··· Listed records ···

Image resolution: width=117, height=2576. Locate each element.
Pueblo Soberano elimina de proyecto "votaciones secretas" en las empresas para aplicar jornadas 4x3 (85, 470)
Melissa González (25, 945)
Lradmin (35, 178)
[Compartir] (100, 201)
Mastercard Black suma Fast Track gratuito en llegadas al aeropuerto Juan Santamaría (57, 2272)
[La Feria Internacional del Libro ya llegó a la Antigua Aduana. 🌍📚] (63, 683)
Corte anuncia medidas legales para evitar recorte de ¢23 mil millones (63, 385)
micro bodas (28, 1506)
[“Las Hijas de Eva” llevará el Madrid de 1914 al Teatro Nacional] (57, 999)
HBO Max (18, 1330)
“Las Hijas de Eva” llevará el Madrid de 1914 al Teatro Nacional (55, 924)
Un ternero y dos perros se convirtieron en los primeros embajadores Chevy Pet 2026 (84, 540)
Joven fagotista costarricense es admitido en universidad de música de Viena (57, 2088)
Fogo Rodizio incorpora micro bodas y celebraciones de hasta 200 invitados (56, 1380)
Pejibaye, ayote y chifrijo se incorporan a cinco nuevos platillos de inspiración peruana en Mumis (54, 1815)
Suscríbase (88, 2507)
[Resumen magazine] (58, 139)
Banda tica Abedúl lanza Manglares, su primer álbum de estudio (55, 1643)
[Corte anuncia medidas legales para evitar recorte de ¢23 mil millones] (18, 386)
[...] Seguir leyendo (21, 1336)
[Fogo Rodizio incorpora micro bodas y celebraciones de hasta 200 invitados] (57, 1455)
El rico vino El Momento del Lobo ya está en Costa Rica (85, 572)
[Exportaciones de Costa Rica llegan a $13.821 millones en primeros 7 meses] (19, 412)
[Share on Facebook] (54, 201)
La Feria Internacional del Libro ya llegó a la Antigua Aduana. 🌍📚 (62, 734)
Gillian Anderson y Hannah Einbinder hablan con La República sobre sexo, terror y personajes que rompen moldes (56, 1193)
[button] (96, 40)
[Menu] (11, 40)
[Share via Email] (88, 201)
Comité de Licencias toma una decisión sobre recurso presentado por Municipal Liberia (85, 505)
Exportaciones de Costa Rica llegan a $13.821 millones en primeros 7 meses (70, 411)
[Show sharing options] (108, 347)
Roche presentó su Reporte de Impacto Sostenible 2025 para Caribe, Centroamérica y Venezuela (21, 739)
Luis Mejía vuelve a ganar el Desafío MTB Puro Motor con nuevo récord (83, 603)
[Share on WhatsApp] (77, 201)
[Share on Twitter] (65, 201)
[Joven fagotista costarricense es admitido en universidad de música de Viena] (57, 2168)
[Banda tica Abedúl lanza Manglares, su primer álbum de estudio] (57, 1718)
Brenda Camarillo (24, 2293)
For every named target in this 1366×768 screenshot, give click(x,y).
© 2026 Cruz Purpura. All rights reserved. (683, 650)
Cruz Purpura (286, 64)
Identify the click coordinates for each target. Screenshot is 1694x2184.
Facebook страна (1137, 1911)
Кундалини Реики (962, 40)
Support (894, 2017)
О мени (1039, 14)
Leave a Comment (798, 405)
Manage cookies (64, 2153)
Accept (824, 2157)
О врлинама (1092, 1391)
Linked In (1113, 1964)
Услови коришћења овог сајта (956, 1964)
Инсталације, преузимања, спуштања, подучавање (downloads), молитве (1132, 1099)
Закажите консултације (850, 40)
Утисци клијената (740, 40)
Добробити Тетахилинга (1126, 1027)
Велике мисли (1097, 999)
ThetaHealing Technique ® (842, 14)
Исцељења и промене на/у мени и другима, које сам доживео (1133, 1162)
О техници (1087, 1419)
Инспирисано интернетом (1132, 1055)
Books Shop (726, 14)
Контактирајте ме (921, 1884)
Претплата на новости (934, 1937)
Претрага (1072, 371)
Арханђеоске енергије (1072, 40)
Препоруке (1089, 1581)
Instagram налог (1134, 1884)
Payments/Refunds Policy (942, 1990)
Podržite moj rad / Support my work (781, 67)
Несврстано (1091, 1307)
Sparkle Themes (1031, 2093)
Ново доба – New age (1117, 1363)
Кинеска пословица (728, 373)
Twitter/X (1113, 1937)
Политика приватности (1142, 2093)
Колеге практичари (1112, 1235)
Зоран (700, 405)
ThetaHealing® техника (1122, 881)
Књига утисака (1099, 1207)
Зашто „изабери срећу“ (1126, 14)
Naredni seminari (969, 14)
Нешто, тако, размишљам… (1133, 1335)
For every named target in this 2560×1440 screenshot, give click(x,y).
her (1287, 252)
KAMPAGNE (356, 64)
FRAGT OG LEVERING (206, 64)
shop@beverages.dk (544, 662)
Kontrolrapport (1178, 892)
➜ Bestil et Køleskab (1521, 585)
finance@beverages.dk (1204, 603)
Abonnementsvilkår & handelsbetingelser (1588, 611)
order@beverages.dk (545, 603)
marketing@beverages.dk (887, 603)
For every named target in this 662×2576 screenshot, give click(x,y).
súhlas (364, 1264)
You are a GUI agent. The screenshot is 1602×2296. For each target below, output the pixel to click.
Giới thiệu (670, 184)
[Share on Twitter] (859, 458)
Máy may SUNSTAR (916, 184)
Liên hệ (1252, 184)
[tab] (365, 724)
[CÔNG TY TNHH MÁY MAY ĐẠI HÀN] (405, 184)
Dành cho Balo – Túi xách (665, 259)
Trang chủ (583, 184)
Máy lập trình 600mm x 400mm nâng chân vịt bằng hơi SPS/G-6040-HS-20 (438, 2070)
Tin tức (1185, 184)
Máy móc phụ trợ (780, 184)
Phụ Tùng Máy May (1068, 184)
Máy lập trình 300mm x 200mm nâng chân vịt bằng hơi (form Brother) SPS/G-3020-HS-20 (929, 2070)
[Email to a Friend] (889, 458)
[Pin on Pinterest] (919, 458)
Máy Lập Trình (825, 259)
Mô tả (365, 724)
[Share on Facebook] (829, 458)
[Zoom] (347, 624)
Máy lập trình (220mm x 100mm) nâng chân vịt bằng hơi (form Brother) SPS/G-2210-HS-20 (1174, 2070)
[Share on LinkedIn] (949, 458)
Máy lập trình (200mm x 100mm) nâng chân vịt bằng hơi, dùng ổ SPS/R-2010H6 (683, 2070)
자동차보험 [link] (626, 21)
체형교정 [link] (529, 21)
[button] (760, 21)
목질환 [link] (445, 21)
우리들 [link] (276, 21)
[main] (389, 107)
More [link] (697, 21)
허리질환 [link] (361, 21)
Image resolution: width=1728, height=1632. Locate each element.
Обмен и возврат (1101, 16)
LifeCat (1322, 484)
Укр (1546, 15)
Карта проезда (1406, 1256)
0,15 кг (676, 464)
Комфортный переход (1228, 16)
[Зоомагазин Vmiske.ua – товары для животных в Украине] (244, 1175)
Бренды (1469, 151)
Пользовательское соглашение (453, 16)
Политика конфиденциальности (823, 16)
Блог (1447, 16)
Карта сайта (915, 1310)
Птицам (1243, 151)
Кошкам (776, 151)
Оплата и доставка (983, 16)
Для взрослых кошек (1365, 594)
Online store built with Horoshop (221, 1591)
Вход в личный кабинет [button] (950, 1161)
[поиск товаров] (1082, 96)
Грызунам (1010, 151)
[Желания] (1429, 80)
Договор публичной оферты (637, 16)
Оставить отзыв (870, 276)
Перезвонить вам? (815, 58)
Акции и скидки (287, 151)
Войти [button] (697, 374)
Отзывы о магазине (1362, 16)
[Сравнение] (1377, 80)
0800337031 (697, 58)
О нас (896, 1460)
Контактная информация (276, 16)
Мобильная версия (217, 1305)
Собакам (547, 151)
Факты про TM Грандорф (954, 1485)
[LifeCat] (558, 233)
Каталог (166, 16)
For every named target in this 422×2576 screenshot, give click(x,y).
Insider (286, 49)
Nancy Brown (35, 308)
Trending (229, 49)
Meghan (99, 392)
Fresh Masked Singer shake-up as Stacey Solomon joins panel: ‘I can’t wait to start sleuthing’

···

What is required: From the records above, repeat exactly the lines from the one with "허리질환 [link] (361, 21)" through the one with "Птицам (1243, 151)", both included.

Reply:
허리질환 [link] (361, 21)
Image resolution: width=1728, height=1632. Locate each element.
Обмен и возврат (1101, 16)
LifeCat (1322, 484)
Укр (1546, 15)
Карта проезда (1406, 1256)
0,15 кг (676, 464)
Комфортный переход (1228, 16)
[Зоомагазин Vmiske.ua – товары для животных в Украине] (244, 1175)
Бренды (1469, 151)
Пользовательское соглашение (453, 16)
Политика конфиденциальности (823, 16)
Блог (1447, 16)
Карта сайта (915, 1310)
Птицам (1243, 151)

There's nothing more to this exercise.